Только сейчас Фейли заметил, что все соседние столы уже заняты первыми посетителями. После вчерашних волнений жизнь Вайла’туна как будто возвращалась в прежнее русло. Или просто подтверждалось правило: что бы ни случилось, а есть хочется всегда. В таком случае заведение их матери обречено на успех. Даже шеважа знакомо чувство голода.
— Нет, благодарствую, я, пожалуй, пойду. — Он предпринял попытку встать.
— А как же Хейзит? Он сейчас спит без задних ног, но, наверное, расстроится, если вы уйдете.
Она была хороша, такая, какой описывал ее обычно неразговорчивый Фокдан. Улыбчивые губы так и просят поцелуя.
— К сожалению, я должен идти. Тебя Велла зовут, не так ли? — Да.

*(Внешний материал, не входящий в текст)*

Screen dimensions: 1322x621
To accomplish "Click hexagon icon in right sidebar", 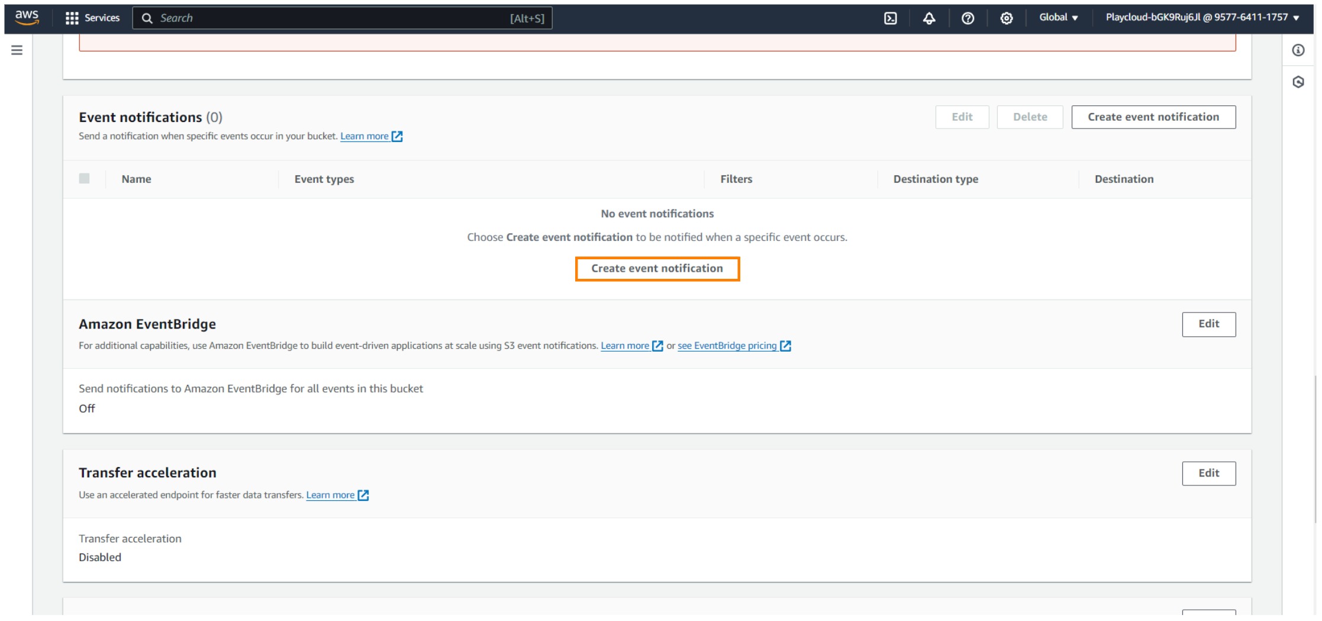I will pos(1298,82).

— Тебе привет от Фокдана. — Неужели еще не перевелись девушки, которые умеют так очаровательно краснеть? — А брату своему передай, что меня он при желании сможет найти у Харлина. Знаешь такого?
Тэвил! Это прозвучало как намек на встречу с ней самой, а не с Хейзитом! Мол, он-то разберется, а ты, красавица, давай, приходи.

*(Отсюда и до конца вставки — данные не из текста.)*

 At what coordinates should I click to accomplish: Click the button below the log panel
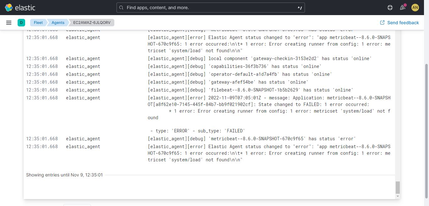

Растерянная Велла только кивала. Фейли пожелал ей хорошего дня и поспешил, насколько позволяла все еще побаливавшая нога, вон из таверны.

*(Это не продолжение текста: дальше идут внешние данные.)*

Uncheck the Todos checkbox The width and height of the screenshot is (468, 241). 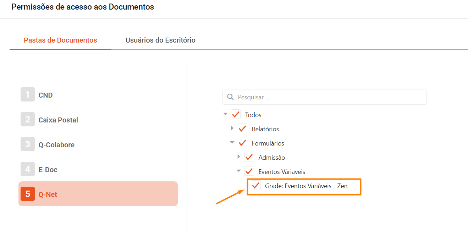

Нельзя сказать, чтобы сам он не был смущен этой неожиданной встречей. Никогда не интересовавшийся ничем, кроме боевого искусства виггеров, запутанной истории войн с шеважа да разгадыванием тайных помыслов самых разных людей, включая обитателей Меген’тора, при взгляде на милое лицо ни о чем не подозревающей девушки, почти ребенка, он почувствовал, что до сих пор вольно или невольно лишал себя многих радостей жизни. С детства он считал семью обузой. Не проронил ни единой слезы, когда одна за другой умерли из-за страшного голода, постигшего Вайла’тун после задержавшейся зимы, обе сестры и мать, а отец так и не вернулся из Пограничья, куда его, лучшего лазутчика замка, послали на верную смерть. Вероятно, он увидел то, чего ему видеть не полагалось, и об этом стало известно Ракли, тогда еще молодому наследнику. С возрастом Фейли и вовсе перестало хватать времени на свидания и прочую ерунду, только отвлекавшую от раз и навсегда избранной цели — сделаться таким же ловким и хитрым лазутчиком, каким он помнил отца, вернее, превзойти, чтобы тем вернее отомстить за его гибель. Встреча с Харлином, произошедшая много зим назад, упрочила эту решимость. Харлин служил писарем в замке еще при отце Ракли, но впал в немилость за свое любопытство и поплатился выгодным во всех отношениях местом. Каким-то чудом судьба неугодных замку людей обошла его стороной, и он сумел поселиться в Малом Вайла’туне, да еще и продолжить свои писательские труды.
Занятия грамотой и просто разговоры с ним темными ночами в обществе древнего филина дали Фейли больше, чем все предыдущие годы упорных тренировок тела и духа. Вскоре выяснилось, что его подозрения по поводу творящихся в замке беззаконий и козней — не выдумки обиженного на судьбу ребенка, а нечто, о чем догадываются и за чем наблюдают издалека не только они с Харлином. Харлин оказался проповедником почти никому не известного и тщательно скрываемого от посторонних глаз культа Эригена. Молва считала Эригена изгоем, предавшим дружбу с легендарным Дули и тем обрекшим последнего на верную гибель на Мертвом болоте. Харлин придерживался иного мнения и превозносил Эригена как первую жертву заговора против истинного героя. Тому существовали письменные доказательства, однако Харлин по понятным причинам не открывал их даже ближайшим своим последователям, коих у него было не так уж мало. Фейли, правда, знал лично только двоих, которые сейчас несли службу на разных заставах Пограничья.